Monday, September 05, 2005

 

US leaning heavily on Italy

The international Free Iraq Committee has been organizing an international conference with the title, "Leave Iraq in peace – support the legitimate popular resistance", to be held in Chianciano, Italy, on October 1st and 2nd.


The meeting has three basic purposes:


  • helping the peace movement which opposed the invasion before it took place to understand that there is an even stronger motive for opposing an invasion after it has taken place. And helping the peace movement to understand that it is only the incredible resistance by the Iraqis which has prevented the neo-cons from launching the other wars they proudly boasted of intending to do.

  • Provide a chance for the various forces of the Resistance - from secular Arab nationalists to dissident Communists, from Shiite to Sunni religious figures - to meet and discuss a common platform.

  • Launch the opposition against the civil war which the occupiers are trying to develop in order to divide and rule the country.

Hot topics, indeed, but every secret service in the world knows that this is a small initiative organized by people without financial resources.
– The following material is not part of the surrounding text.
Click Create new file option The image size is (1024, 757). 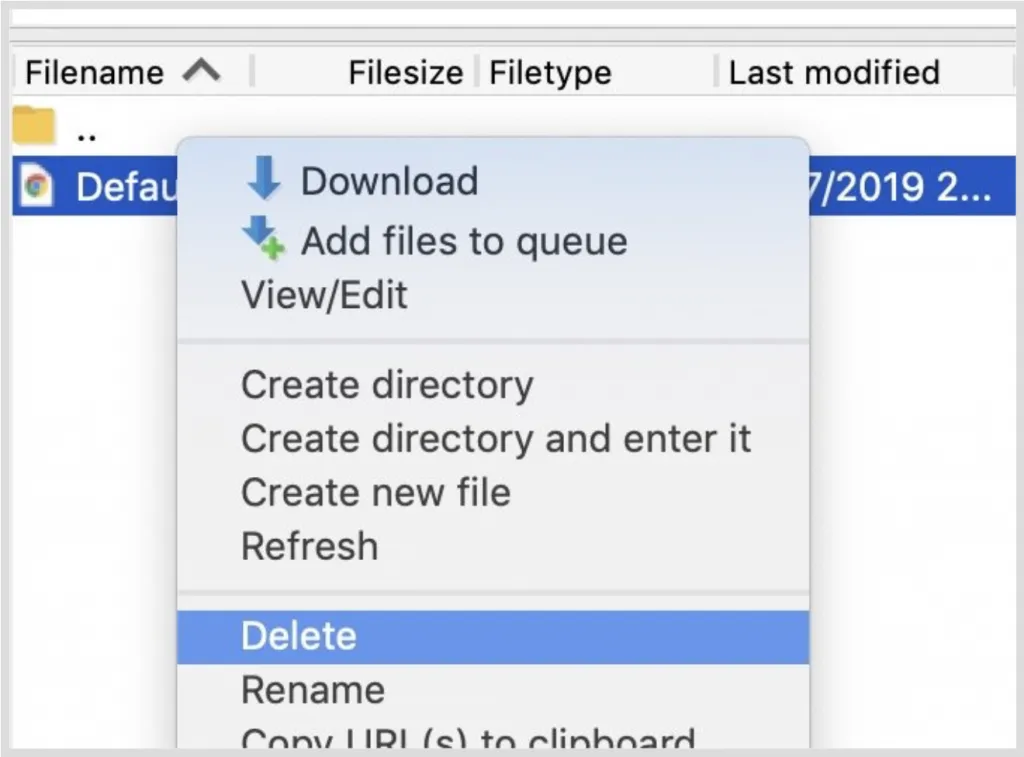tap(375, 492)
Also, the Iraqi opposition figures who have been invited are people who live and work in relative freedom in Iraq: otherwise, of course, they would all be in the Abu Ghraib prison by now.


It came, therefore, as a surprise to read in the July 27 issue of US News & World Report that no less than 44 US congressmen had written a letter to the Italian ambassador in Washington demanding that the Italian government ban the meeting. This only a few weeks after an Italian judge had issued arrest warrants against a dozen CIA agents accused of having kidnapped in full daylight an Egyptian citizen regularly living in Milan: the agents were identified because they used Italian portable phones to call the US embassy and the military base in Aviano while carrying out the kidnapping.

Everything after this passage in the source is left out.